Do this: Render the lines of the material as a Markdown table with the columns "Row" and "Line", leaving out blank lines. Begin at the line that has "Task: Click the Boys label under Gender" and stop after the line that has "click(x=142, y=325)".

[Dataset excerpt]
#####

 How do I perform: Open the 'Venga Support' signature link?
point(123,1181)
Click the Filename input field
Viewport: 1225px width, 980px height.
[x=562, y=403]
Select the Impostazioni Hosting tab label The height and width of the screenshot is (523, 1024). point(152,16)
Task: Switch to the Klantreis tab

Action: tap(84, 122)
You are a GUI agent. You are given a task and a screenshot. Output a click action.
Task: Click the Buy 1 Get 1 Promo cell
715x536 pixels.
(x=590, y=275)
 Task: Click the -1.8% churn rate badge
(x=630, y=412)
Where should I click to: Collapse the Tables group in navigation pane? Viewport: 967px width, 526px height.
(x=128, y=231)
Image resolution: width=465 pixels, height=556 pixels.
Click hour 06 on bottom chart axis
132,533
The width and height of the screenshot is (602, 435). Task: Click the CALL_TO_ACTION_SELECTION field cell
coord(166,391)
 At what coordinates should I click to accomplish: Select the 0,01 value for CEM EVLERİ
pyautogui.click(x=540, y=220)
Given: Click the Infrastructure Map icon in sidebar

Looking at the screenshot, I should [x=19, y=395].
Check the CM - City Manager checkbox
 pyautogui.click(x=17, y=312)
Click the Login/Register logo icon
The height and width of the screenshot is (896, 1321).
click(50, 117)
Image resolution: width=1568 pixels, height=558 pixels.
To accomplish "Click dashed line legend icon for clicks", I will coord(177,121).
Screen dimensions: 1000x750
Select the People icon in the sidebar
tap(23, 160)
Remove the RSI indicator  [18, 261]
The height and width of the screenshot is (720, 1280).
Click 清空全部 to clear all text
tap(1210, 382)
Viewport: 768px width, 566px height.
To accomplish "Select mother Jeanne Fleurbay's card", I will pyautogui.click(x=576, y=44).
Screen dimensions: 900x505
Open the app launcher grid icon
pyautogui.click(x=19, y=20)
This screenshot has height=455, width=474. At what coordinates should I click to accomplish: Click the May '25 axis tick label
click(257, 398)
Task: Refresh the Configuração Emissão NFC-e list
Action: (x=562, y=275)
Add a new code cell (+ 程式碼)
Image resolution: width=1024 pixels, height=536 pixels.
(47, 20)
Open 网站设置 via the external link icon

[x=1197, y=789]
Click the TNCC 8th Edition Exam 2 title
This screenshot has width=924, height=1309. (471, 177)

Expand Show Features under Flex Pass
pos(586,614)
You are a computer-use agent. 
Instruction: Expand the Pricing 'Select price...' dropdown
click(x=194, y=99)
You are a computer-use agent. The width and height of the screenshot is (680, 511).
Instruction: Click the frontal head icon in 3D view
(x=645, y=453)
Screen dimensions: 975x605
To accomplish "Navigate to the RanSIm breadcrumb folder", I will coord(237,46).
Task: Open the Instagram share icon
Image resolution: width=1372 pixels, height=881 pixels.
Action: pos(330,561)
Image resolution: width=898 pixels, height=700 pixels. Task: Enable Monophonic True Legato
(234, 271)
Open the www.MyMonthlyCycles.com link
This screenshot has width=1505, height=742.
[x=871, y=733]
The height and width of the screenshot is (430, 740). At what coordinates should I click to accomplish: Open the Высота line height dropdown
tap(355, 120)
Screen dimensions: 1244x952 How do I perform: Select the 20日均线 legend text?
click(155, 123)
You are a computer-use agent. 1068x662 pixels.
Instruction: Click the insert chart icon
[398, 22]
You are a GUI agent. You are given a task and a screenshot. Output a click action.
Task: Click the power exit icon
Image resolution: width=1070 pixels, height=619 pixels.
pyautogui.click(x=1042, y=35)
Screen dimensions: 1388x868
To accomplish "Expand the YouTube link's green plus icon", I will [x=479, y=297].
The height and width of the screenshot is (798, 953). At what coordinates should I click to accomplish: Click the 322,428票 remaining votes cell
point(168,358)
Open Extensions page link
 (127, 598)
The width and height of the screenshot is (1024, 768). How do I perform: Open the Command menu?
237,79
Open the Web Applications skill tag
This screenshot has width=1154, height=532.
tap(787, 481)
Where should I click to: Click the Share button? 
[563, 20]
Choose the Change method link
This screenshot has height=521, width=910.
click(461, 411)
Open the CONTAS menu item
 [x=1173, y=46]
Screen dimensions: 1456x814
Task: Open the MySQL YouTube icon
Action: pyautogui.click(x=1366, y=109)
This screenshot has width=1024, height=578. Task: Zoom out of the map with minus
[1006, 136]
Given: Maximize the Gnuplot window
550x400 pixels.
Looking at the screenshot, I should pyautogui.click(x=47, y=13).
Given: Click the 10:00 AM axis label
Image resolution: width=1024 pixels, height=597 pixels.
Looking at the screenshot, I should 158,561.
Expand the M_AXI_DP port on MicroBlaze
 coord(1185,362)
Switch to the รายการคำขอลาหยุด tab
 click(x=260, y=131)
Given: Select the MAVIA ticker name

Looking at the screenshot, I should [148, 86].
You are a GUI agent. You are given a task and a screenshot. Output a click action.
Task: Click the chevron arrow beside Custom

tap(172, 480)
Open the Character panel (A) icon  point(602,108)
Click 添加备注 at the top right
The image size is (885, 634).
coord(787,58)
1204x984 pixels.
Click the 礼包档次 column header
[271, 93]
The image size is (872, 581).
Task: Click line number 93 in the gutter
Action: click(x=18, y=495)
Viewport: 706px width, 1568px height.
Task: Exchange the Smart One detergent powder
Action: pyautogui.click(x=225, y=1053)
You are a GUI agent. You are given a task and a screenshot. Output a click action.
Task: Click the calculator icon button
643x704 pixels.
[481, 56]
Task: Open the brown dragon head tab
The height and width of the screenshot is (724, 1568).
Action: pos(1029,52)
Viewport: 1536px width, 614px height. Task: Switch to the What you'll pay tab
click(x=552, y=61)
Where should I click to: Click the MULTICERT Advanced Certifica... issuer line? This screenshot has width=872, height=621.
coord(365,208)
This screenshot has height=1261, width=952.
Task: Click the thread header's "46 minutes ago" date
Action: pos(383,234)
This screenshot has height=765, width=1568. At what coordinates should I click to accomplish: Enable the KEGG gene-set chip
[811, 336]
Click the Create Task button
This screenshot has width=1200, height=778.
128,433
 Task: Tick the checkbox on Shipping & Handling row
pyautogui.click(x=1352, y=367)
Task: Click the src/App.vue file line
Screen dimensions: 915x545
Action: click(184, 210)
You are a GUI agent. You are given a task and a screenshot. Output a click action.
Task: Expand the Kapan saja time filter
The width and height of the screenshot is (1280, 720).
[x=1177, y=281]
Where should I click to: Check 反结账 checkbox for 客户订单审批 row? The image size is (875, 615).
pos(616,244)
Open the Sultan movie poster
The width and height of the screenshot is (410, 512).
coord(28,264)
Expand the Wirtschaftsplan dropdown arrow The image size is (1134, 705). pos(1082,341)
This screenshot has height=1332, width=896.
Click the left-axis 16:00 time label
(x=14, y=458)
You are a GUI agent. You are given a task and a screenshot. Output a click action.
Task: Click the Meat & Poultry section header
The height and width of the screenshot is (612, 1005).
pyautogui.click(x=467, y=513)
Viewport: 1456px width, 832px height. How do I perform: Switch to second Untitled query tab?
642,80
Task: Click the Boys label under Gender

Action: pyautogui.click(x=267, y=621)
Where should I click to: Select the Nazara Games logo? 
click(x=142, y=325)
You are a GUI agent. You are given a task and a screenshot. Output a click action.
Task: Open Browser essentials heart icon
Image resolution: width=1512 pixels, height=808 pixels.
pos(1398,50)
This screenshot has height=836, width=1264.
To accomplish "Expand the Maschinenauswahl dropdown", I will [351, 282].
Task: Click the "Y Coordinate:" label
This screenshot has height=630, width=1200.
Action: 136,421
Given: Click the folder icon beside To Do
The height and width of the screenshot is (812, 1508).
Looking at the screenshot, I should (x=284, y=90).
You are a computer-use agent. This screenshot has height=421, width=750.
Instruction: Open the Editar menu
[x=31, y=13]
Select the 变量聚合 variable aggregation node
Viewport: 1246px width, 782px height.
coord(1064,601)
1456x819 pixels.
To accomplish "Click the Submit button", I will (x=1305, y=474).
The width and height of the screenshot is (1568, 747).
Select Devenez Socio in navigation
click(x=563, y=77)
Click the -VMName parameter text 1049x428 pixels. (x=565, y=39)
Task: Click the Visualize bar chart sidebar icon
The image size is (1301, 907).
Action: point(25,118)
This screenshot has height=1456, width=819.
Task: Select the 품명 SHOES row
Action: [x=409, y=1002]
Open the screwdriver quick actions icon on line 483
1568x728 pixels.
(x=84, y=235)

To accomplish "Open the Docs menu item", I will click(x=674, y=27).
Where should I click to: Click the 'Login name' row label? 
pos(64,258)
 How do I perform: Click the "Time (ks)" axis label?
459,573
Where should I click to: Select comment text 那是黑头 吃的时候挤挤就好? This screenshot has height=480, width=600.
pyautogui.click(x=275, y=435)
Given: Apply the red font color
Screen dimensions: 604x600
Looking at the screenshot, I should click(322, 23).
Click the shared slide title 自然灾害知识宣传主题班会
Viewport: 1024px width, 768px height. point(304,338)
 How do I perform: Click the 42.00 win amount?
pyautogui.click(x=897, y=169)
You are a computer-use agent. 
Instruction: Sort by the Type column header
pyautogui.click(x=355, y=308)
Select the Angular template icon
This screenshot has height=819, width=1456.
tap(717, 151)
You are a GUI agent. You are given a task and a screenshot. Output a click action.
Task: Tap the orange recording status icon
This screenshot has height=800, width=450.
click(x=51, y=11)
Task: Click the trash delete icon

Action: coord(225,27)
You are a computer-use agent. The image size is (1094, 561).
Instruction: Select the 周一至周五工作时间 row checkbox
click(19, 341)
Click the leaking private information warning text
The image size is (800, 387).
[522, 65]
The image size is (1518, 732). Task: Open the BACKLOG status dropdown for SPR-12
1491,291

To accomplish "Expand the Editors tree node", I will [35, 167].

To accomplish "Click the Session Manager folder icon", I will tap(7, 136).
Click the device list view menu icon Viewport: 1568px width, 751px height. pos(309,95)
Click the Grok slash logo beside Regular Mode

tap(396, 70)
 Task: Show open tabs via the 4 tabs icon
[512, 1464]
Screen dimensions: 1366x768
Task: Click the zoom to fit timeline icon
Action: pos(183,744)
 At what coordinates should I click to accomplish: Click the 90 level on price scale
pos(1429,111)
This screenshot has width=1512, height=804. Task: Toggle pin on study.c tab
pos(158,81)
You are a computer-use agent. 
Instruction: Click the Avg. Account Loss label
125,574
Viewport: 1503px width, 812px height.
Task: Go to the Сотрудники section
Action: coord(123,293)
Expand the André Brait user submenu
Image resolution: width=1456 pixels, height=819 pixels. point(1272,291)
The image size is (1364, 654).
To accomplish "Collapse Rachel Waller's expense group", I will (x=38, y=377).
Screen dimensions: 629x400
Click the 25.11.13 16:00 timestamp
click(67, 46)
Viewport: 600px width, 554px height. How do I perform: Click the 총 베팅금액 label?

#####

Final result:
| Row | Line |
|---|---|
| 1 | Task: Click the Boys label under Gender |
| 2 | Action: pyautogui.click(x=267, y=621) |
| 3 | Where should I click to: Select the Nazara Games logo?  |
| 4 | click(x=142, y=325) |